Task requirements: Copy out, unchanged, the entries below from the "Instruction: Select the 'all' zoom button" line to the final line. Omit pictures.

(Items from a dataset)
──────
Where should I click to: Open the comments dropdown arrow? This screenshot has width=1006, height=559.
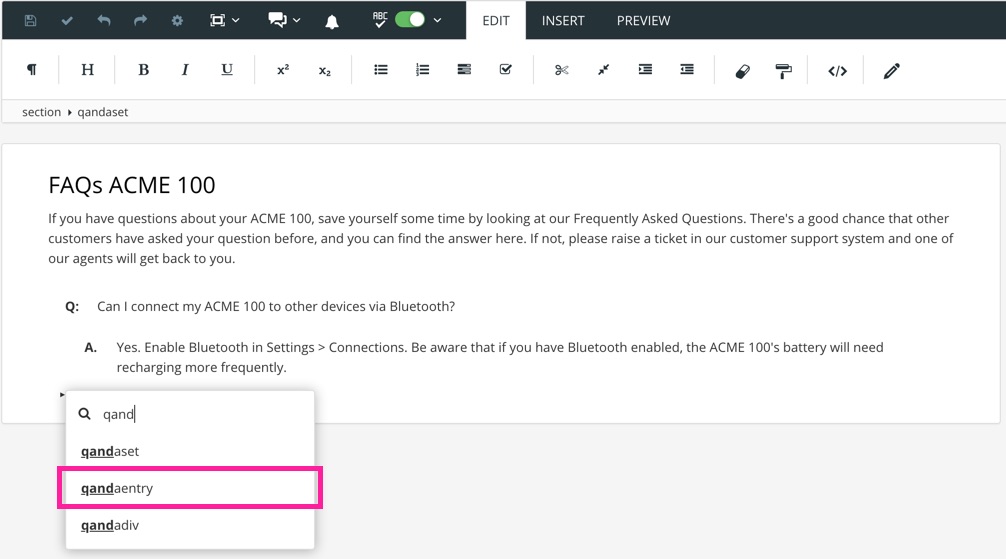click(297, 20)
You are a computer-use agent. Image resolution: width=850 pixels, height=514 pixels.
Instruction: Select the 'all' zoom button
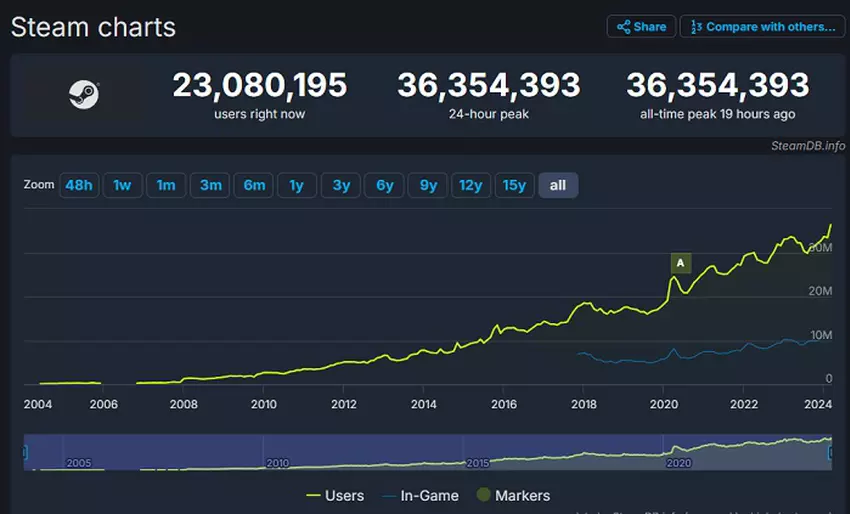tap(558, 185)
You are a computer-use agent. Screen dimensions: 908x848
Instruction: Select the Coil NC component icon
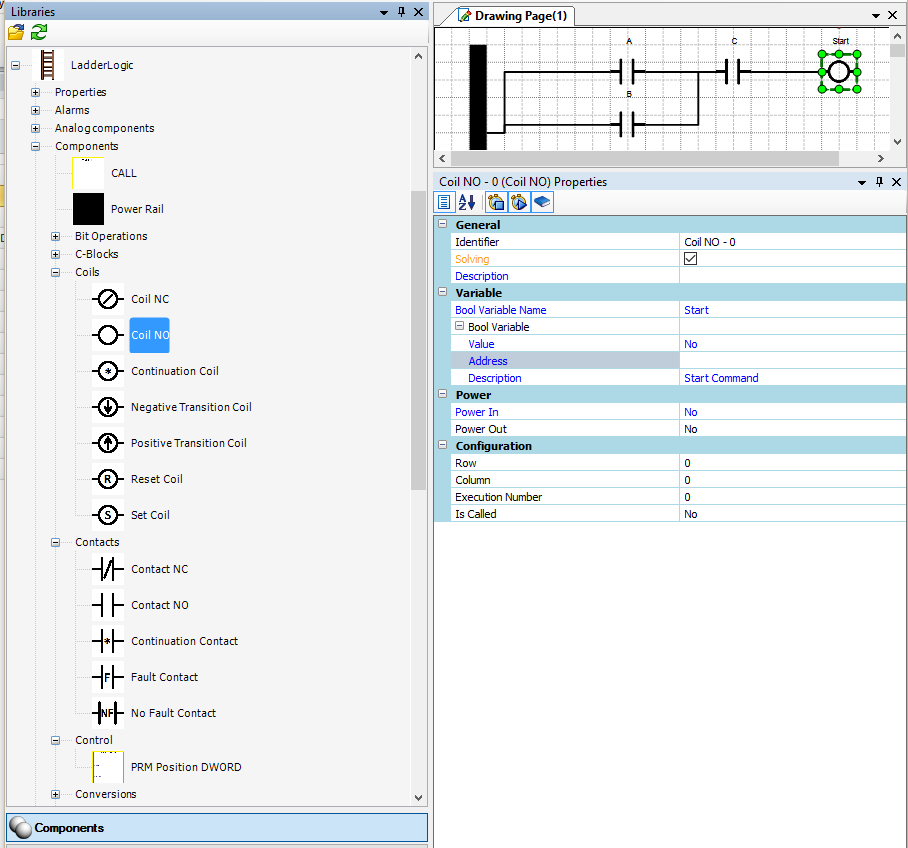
──────
Reply:
Instruction: Select the 'all' zoom button
tap(558, 185)
You are a computer-use agent. Screen dimensions: 908x848
Instruction: Select the Coil NC component icon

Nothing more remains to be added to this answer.